We who are adulting are absolutely called upon to be clear about what we need, and to listen for what others are telling us they need. 

There may be limited resources as far as space, time, energy.

But you know what? There are no constraints on the amount of kindness or gentleness we can show. Those things are not in short supply. 

Remember to include fun, humor, creativity, sleep, good food, affection, exercise…

…and gratitude! Express thankfulness often, and elaborately! You can do this. We can do this.

Did you read the article in The Guardian that was all over social media yesterday? It was about human behavior and how we have gotten it wrong. Lord of the Flies (understood as a classic), written in 1951, was a novel about boys lost at sea who ended up on an isolated island and had to fend for themselves until at last they were rescued. It was a classic, required reading by many a school child, including many of us. It was masterful at capturing and depicting the popular conclusion of western culture that human behavior is best characterized as ultimately selfish. But that novel was not based on a real story.

And its assumptions were wrong. The Guardian article that appeared on social media yesterday was titled “The Real Lord of the Flies: What Happened When Six Boys Were Shipwrecked for 15 Months.” The author has been trying to correct the wrong assumption about human nature for at least the past twenty years. Rutger Bregman has been saying and saying that the assumption so masterfully illustrated in Lord of the Flies is simply not true. Again and again, real stories show that human beings are quite capable and more often do act out of friendship, cooperation, and loyalty. 

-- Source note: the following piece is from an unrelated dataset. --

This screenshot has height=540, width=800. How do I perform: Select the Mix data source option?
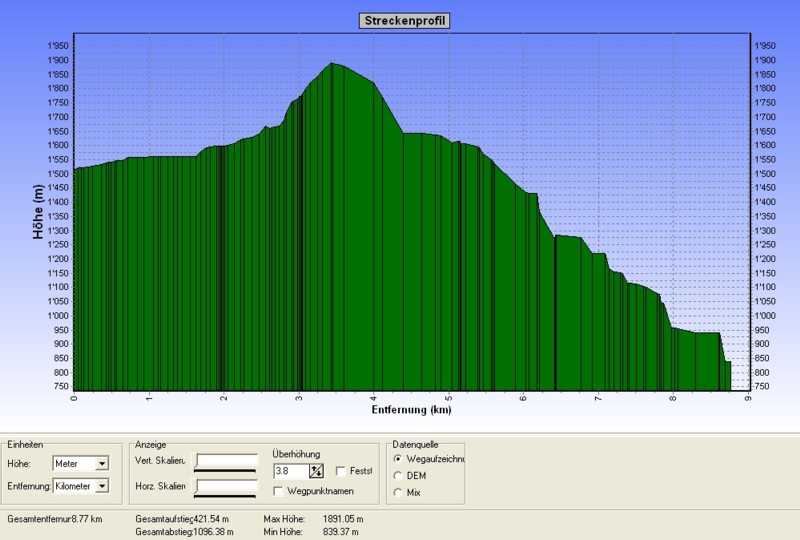pos(400,492)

In his book Humankind, the same author, Rutger Bregman, shows how social scientists are proving that we do realize how much stronger we are as humans as we learn how to lean on each other. We learn the value of looking for the good in each other. In fact it is the way we have survived—even, some would say, that is how we have thrived—throughout history, no matter how awful things have been.    

And we will this time. It isn’t wrong-headed to be hopeful. It is right to realign to our given abilities to “begin again in love.”

To keep on beginning again, bringing out the best in each other, is our nature. It is the tree we belong to.